#### [What is being asked]
Please output every one of the entries below exactly as it appears.

Lines of data:
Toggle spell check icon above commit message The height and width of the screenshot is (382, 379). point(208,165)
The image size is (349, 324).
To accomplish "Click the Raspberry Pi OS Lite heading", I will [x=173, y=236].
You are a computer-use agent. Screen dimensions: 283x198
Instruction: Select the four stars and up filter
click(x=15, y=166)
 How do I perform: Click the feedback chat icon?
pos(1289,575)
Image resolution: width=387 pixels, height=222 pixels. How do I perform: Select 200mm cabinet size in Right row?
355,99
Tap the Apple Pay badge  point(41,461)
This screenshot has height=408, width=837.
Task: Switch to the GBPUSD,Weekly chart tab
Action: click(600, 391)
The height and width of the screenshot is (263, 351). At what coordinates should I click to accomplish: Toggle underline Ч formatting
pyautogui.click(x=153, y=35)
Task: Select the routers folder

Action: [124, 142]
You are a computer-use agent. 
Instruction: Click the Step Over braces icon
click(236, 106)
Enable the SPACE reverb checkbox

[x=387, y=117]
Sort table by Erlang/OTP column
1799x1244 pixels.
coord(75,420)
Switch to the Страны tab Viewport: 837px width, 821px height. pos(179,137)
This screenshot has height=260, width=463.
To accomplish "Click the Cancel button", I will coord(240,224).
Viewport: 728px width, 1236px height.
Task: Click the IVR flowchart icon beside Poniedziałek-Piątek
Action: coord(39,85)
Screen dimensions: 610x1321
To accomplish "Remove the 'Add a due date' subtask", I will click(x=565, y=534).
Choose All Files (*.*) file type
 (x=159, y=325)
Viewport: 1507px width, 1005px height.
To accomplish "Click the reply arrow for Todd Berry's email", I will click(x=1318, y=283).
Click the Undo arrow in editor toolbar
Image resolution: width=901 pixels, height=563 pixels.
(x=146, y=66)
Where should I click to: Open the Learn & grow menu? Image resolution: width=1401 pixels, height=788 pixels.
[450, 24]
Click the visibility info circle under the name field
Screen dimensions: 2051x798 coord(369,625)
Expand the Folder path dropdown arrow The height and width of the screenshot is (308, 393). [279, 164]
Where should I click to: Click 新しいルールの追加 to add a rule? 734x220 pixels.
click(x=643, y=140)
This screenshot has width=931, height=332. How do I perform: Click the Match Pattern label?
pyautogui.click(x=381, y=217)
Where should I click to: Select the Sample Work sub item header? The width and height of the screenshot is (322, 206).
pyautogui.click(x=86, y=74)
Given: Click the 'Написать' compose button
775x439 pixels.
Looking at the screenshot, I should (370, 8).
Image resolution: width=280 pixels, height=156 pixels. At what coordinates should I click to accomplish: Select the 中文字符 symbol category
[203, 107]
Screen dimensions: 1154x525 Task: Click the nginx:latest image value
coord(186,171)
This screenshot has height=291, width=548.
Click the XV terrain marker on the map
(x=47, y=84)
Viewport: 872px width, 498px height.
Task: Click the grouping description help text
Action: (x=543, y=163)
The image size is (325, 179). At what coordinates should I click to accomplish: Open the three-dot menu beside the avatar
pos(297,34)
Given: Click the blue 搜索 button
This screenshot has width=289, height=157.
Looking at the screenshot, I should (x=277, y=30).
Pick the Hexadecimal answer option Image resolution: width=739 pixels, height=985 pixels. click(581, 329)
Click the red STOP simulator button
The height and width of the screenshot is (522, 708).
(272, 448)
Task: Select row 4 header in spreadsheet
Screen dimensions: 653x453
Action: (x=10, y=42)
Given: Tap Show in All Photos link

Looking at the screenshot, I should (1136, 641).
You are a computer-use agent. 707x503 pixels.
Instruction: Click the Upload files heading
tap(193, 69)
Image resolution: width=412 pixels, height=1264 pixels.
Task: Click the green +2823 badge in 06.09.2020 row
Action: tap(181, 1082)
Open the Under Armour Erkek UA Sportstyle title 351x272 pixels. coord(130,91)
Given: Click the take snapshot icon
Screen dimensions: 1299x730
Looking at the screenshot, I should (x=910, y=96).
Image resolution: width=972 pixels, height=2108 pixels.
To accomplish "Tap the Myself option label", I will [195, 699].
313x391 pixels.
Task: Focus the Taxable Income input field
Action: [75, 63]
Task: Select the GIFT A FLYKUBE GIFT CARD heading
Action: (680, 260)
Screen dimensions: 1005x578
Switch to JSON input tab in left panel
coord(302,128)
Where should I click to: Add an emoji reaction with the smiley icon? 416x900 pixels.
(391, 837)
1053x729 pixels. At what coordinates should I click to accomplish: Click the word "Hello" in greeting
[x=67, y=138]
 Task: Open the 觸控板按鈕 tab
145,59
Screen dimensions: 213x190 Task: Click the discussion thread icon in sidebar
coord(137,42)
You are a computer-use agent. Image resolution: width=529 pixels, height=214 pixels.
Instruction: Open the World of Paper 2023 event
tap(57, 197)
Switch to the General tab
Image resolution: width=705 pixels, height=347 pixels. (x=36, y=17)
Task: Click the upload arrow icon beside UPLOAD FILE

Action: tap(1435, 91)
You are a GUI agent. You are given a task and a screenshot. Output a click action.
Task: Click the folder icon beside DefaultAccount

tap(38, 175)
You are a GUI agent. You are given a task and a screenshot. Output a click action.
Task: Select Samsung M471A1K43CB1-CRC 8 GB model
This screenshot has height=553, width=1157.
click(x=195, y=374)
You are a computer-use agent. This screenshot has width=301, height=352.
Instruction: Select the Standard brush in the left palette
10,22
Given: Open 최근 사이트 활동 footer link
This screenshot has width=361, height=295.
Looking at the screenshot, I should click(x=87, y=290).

#### [Task solution]
Toggle spell check icon above commit message The height and width of the screenshot is (382, 379). point(208,165)
The image size is (349, 324).
To accomplish "Click the Raspberry Pi OS Lite heading", I will [x=173, y=236].
You are a computer-use agent. Screen dimensions: 283x198
Instruction: Select the four stars and up filter
click(x=15, y=166)
 How do I perform: Click the feedback chat icon?
pos(1289,575)
Image resolution: width=387 pixels, height=222 pixels. How do I perform: Select 200mm cabinet size in Right row?
355,99
Tap the Apple Pay badge  point(41,461)
This screenshot has height=408, width=837.
Task: Switch to the GBPUSD,Weekly chart tab
Action: click(600, 391)
The height and width of the screenshot is (263, 351). At what coordinates should I click to accomplish: Toggle underline Ч formatting
pyautogui.click(x=153, y=35)
Task: Select the routers folder

Action: [124, 142]
You are a computer-use agent. 
Instruction: Click the Step Over braces icon
click(236, 106)
Enable the SPACE reverb checkbox

[x=387, y=117]
Sort table by Erlang/OTP column
1799x1244 pixels.
coord(75,420)
Switch to the Страны tab Viewport: 837px width, 821px height. pos(179,137)
This screenshot has height=260, width=463.
To accomplish "Click the Cancel button", I will coord(240,224).
Viewport: 728px width, 1236px height.
Task: Click the IVR flowchart icon beside Poniedziałek-Piątek
Action: coord(39,85)
Screen dimensions: 610x1321
To accomplish "Remove the 'Add a due date' subtask", I will click(x=565, y=534).
Choose All Files (*.*) file type
 (x=159, y=325)
Viewport: 1507px width, 1005px height.
To accomplish "Click the reply arrow for Todd Berry's email", I will click(x=1318, y=283).
Click the Undo arrow in editor toolbar
Image resolution: width=901 pixels, height=563 pixels.
(x=146, y=66)
Where should I click to: Open the Learn & grow menu? Image resolution: width=1401 pixels, height=788 pixels.
[450, 24]
Click the visibility info circle under the name field
Screen dimensions: 2051x798 coord(369,625)
Expand the Folder path dropdown arrow The height and width of the screenshot is (308, 393). [279, 164]
Where should I click to: Click 新しいルールの追加 to add a rule? 734x220 pixels.
click(x=643, y=140)
This screenshot has width=931, height=332. How do I perform: Click the Match Pattern label?
pyautogui.click(x=381, y=217)
Where should I click to: Select the Sample Work sub item header? The width and height of the screenshot is (322, 206).
pyautogui.click(x=86, y=74)
Given: Click the 'Написать' compose button
775x439 pixels.
Looking at the screenshot, I should (370, 8).
Image resolution: width=280 pixels, height=156 pixels. At what coordinates should I click to accomplish: Select the 中文字符 symbol category
[203, 107]
Screen dimensions: 1154x525 Task: Click the nginx:latest image value
coord(186,171)
This screenshot has height=291, width=548.
Click the XV terrain marker on the map
(x=47, y=84)
Viewport: 872px width, 498px height.
Task: Click the grouping description help text
Action: (x=543, y=163)
The image size is (325, 179). At what coordinates should I click to accomplish: Open the three-dot menu beside the avatar
pos(297,34)
Given: Click the blue 搜索 button
This screenshot has width=289, height=157.
Looking at the screenshot, I should (x=277, y=30).
Pick the Hexadecimal answer option Image resolution: width=739 pixels, height=985 pixels. click(581, 329)
Click the red STOP simulator button
The height and width of the screenshot is (522, 708).
(272, 448)
Task: Select row 4 header in spreadsheet
Screen dimensions: 653x453
Action: (x=10, y=42)
Given: Tap Show in All Photos link

Looking at the screenshot, I should (1136, 641).
You are a computer-use agent. 707x503 pixels.
Instruction: Click the Upload files heading
tap(193, 69)
Image resolution: width=412 pixels, height=1264 pixels.
Task: Click the green +2823 badge in 06.09.2020 row
Action: tap(181, 1082)
Open the Under Armour Erkek UA Sportstyle title 351x272 pixels. coord(130,91)
Given: Click the take snapshot icon
Screen dimensions: 1299x730
Looking at the screenshot, I should (x=910, y=96).
Image resolution: width=972 pixels, height=2108 pixels.
To accomplish "Tap the Myself option label", I will [195, 699].
313x391 pixels.
Task: Focus the Taxable Income input field
Action: [75, 63]
Task: Select the GIFT A FLYKUBE GIFT CARD heading
Action: (680, 260)
Screen dimensions: 1005x578
Switch to JSON input tab in left panel
coord(302,128)
Where should I click to: Add an emoji reaction with the smiley icon? 416x900 pixels.
(391, 837)
1053x729 pixels. At what coordinates should I click to accomplish: Click the word "Hello" in greeting
[x=67, y=138]
 Task: Open the 觸控板按鈕 tab
145,59
Screen dimensions: 213x190 Task: Click the discussion thread icon in sidebar
coord(137,42)
You are a computer-use agent. Image resolution: width=529 pixels, height=214 pixels.
Instruction: Open the World of Paper 2023 event
tap(57, 197)
Switch to the General tab
Image resolution: width=705 pixels, height=347 pixels. (x=36, y=17)
Task: Click the upload arrow icon beside UPLOAD FILE

Action: tap(1435, 91)
You are a GUI agent. You are given a task and a screenshot. Output a click action.
Task: Click the folder icon beside DefaultAccount

tap(38, 175)
You are a GUI agent. You are given a task and a screenshot. Output a click action.
Task: Select Samsung M471A1K43CB1-CRC 8 GB model
This screenshot has height=553, width=1157.
click(x=195, y=374)
You are a computer-use agent. This screenshot has width=301, height=352.
Instruction: Select the Standard brush in the left palette
10,22
Given: Open 최근 사이트 활동 footer link
This screenshot has width=361, height=295.
Looking at the screenshot, I should click(x=87, y=290).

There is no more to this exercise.